Viaggi svelati - Come si coniuga l’onore in un codice d’abbigliamento e ornamento corporeo altamente strutturato, da cui ogni deviazione ha valore simbolico ?
Marzia Beltrami Mercoledi, 25/03/2009 - Articolo pubblicato nel mensile NoiDonne di Novembre 2006
L’agenzia di pubblicità Memac Ogilvy ha lanciato una campagna a Dubai per il nuovo cellulare della Motorola: una donna mostra il cellulare, sottile quasi quanto la feritoia del suo burqa, dal quale si vedono gli occhi pesantemente truccati. Lunghe e aggressive unghie artificiali. L'immagine è originale e creativa, in un paese in cui la comunicazione è spesso tristemente blanda e ritrita, un po’ per carenza di idee, un po’ a causa della natura cosmopolita del paese e dell’esigenza di rispettare tutte le sensibilità dei consumatori.
E si è gridato allo scandalo! I manifesti pubblicitari esposti nelle strade sono stati rimossi, la campagna outdoor bloccata e l’agenzia ha perso l’account, anche se la foto è continuata ad apparire sui giornali. Ecco la spiegazione di Nayla Al Khaja, Emiratina titolare di un’agenzia di pubblicità a Dubai: “Non e’ un’immagine accurata della nostra cultura: per esempio, le unghie così lunghe sono ridicole. Se ti copri il volto significa che sei una persona molto religiosa e se sei religiosa, non porterai le unghie finte e il trucco pesante perchè è un segno di immodestia. E’ come mostrare una suora con unghie da strega.”
La cosa interessante è che un’altra esecuzione della stessa pubblicità, raffigurante un immacolato Emiratino (maschio) con un pizzetto sottile quanto il cellulare, non ha scandalizzato nessuno e continua a fare mostra di sé nelle strade.

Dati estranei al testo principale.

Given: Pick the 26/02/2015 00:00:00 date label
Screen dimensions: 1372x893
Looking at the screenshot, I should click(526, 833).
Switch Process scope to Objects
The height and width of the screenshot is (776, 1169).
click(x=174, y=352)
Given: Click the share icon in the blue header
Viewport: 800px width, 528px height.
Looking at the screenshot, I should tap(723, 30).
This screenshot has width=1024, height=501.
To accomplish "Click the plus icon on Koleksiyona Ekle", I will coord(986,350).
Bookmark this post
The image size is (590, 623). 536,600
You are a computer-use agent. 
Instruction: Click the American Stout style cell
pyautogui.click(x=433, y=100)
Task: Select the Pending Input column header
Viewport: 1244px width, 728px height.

L’incidente è eloquente: nell’industria della comunicazione medio orientale tanti addetti ai lavori sono occidentali e non riescono a distinguere ciò che è appropriato da ciò che è fuori luogo per la cultura locale. Non solo: esplode anche la frattura tra la realtà della donna Emiratina moderna (che davvero ha gli occhi truccati sotto il burqa e il manicure fresco) e l’immagine mentale stereotipata delle donne a cui questa società rimane attaccata.
Quando mai le donne locali stanno in cucina a lavare i piatti, come le pubblicità in TV mostrano? Gioca con lo stereotipo invece in maniera deliziosa e divertente la prima produzione di cartoni animati interamente locale: ‘Al Freej’. Quattro nonnine Emirate con il burqa dorato nel salotto di casa, con il loro gahwa (il caffé), chiacchierano, scherzano, litigano e complottano. Degli uomini nemmeno l’ombra e sullo sfondo della vecchia casa araba e dei tappeti, i grattacieli e gli enormi centri commerciali di Dubai. L’uso del dialetto locale e la rappresentazione della vita famigliare locale fa di queste nonnine quasi delle eroine nazionali.
Infine, un esempio di come si limitano i danni all’immagine di una famiglia reale (e di un paese) grazie all’autocensura dei media: recentemente gli Stati Uniti hanno fatto causa ai più importanti membri della famiglia reale di Dubai con gravissime accuse di schiavizzazione e sfruttamento di migliaia di bambini asiatici, rapiti o ‘comprati’ e letteralmente ‘usati’ come fantini per le gare di cammelli nel corso degli ultimi 40 anni. La notizia è apparsa su un quotidiano britannico e su poche altre pubblicazioni internazionali, in Medio Oriente la notizia ha generato solo una manciata di articoli e negli Emirati Arabi non è apparsa per nulla, come se la faccenda non esistesse. Dopo pochi giorni di mormorii e sussurri di chi aveva letto la notizia su internet, tutto è finito nel dimenticatoio. Reputazione salvata, dissenso taciuto, regole rispettate, sorriso sulla faccia, abiti modesti, armonia ripristinata: tutto sotto controllo.